Around 13 million women in the UK are either peri- or post-menopausal and yet, according to a Nuffield Health Study, two thirds of women feel that there is a general lack of support and understanding of the condition among GPs.
Getting your nutrition right as you enter the peri-menopause won’t relieve all your symptoms but it can help to promote your long term health. Here are the 4 nutrients you should prioritise during the menopause.
Calcium is needed to support normal bones, which is important during and after the menopause.
You can find calcium in a wide range of foods:
- Dairy foods like yoghurt, cheese and milk are a great source of calcium
- If you use alternative milks, make sure they have added calcium and vitamin D (ideally vitamin B12 and iodine too, if you don’t eat dairy)
- Canned fish with edible bones like sardines, salmon and mackerel are a brilliant source of calcium
- Soy beans and soy products (tofu often has added calcium)
- Green vegetables like broccoli, kale and cabbage but not spinach
- Nuts and sesame seeds
- Foods fortified with calcium – go for those with at least 30% of the nutrient reference value, which can claim “high in calcium”
Known as the sunshine vitamin, we make vitamin D when our skin is exposed to the sun’s rays (or more specifically the UV light from the sun). Unfortunately, if you live in the UK or any high latitude county, between the months of October and March, the sun is too low in the sky for enough UV rays to penetrate the atmosphere.

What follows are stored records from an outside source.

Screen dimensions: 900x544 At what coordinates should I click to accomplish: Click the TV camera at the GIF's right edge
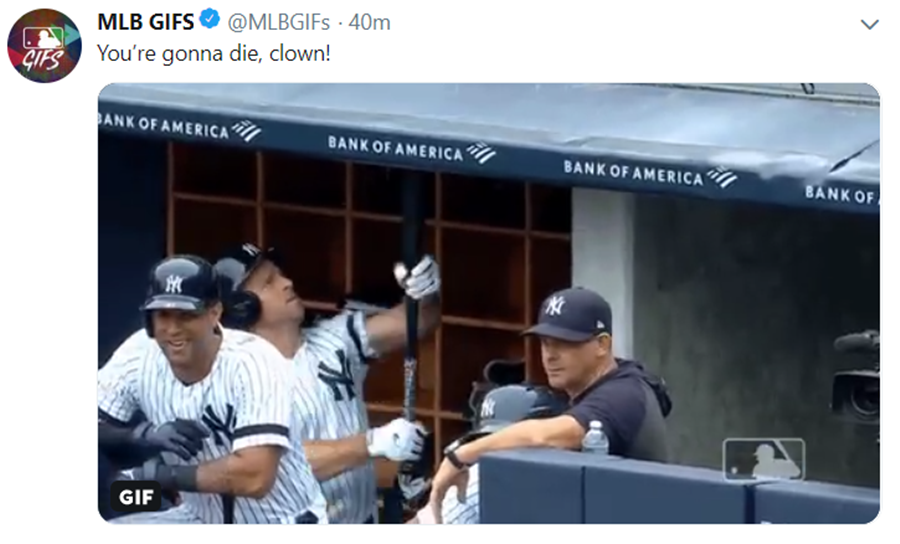(855, 377)
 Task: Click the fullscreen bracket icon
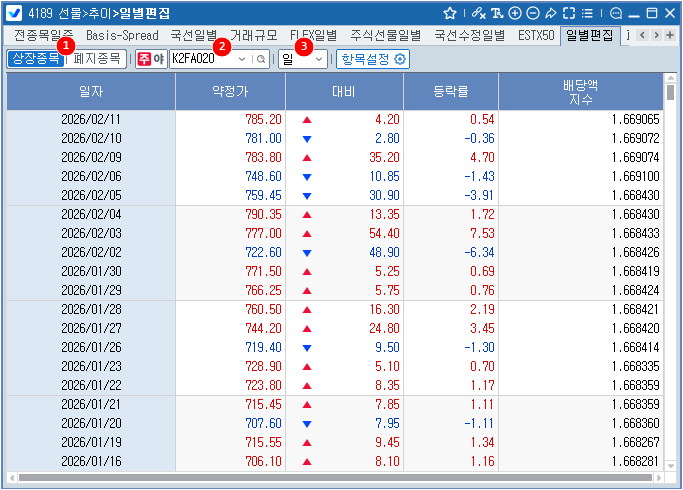pyautogui.click(x=569, y=14)
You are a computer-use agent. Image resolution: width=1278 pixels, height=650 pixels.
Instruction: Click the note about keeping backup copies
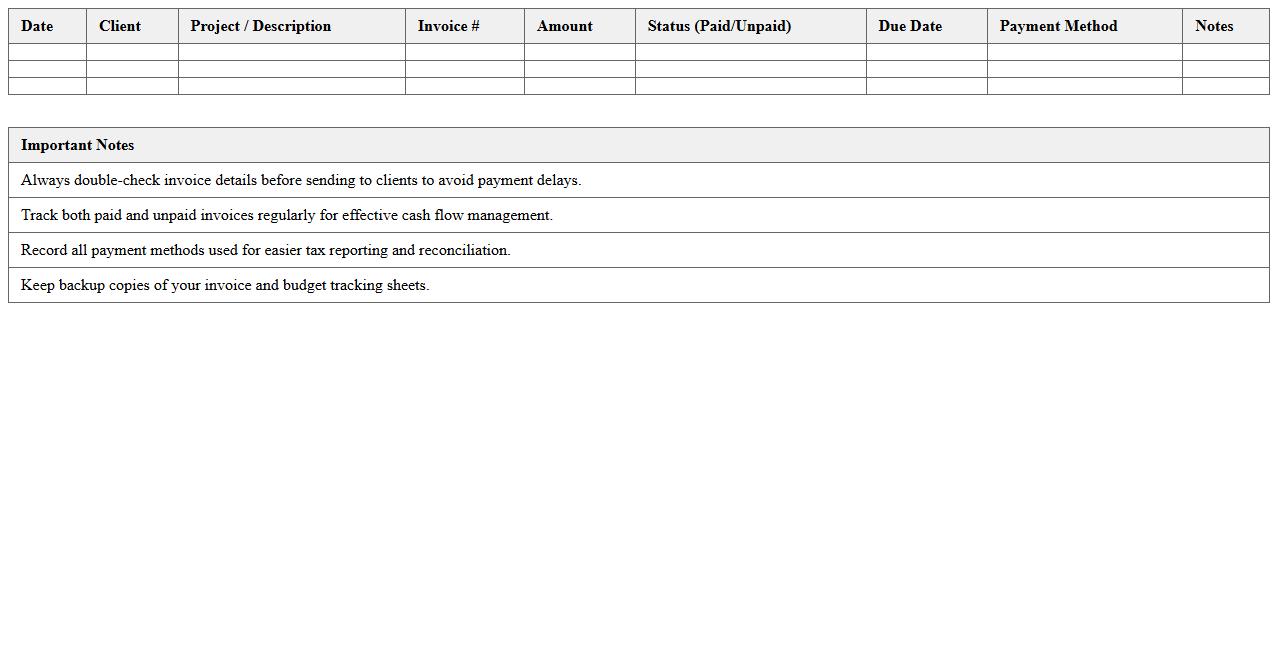pyautogui.click(x=225, y=285)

Vitamin D helps the body to absorb calcium, helps support bones and muscles and also supports the immune system so is important all round health.
However, there are a few sources of vitamin D in the diet. Oily fish like mackerel, sardines and salmon, red meat and eggs contain some vitamin D, as do foods with added vitamin D like margarine, breakfast cereals and some plant-based milks. You can also buy special mushrooms grown under UV lamps, that contain vitamin D.
However, the Department of Health advises taking a supplement that provides 10 micrograms of vitamin D each day in those dark winter months. For post-menopausal ladies, you might want to increase this to 15 micrograms from a supplement. During the sunnier months, if you’re fair skinned, try to get 20-30 minutes a day in the sun without sunscreen (more if you’re darker skinned). Obviously, if you’re out for longer, then be sun-safe and get some cream on.
Doing resistance exercise (like lifting weights or bodyweight exercises, including pilates) and eating around 25-35g protein per meal (depending on your body weight) can help to maintain muscle and bone as we age.
Here’s how you can get 25-30g protein in a meal:
- A chicken breast with veg and pasta
- A standard can of tuna and mayo with a baked potato and salad
- A 3 egg omelette with veg or a 2 egg omelette with 2 slices of ham
- 100g tofu with either 200g lentils or chickpeas, half a can of baked beans or 200g cooked quinoa
- A bowl of porridge oats made with semi-skimmed milk with 2 tablespoons of flax seeds and a tablespoon of peanut butter
- A smoothie made with milk, nut butter, fruit, oats and a scoop of protein powder such as Tempo Active Nutrition
Or you can find 10g protein in the following snacks:
- 200g pot of natural yoghurt
- 100g cottage cheese
- 2 tbsp peanut butter
- Half a pint of cows’ milk
- 50g nuts
As we go through the menopause it’s important to get the right balance of fats, so try to eat less saturated fat from meat, cheese and butter and eat more unsaturated fats from foods like avocado, seed oils, nuts and olive oil, as well as omega 3 fats from oily fish and flax or chia seeds. Replacing saturated fats with unsaturated fats in the diet has been shown to reduce blood cholesterol. High cholesterol is a risk factor in the development of heart disease.
Menopausal symptoms can really affect your day to day life and it’s important that you speak with a GP, particularly one specialising in women’s health, for advice on how you manage your peri-menopause. Nutrition can support you through your journey but it’s not a replacement for medical advice.
Finally, make sure any dietary changes are part of a balanced diet, with exercise, moderate alcohol intake and no smoking. A Mediterranean style diet is a great choice for all round nutritional balance.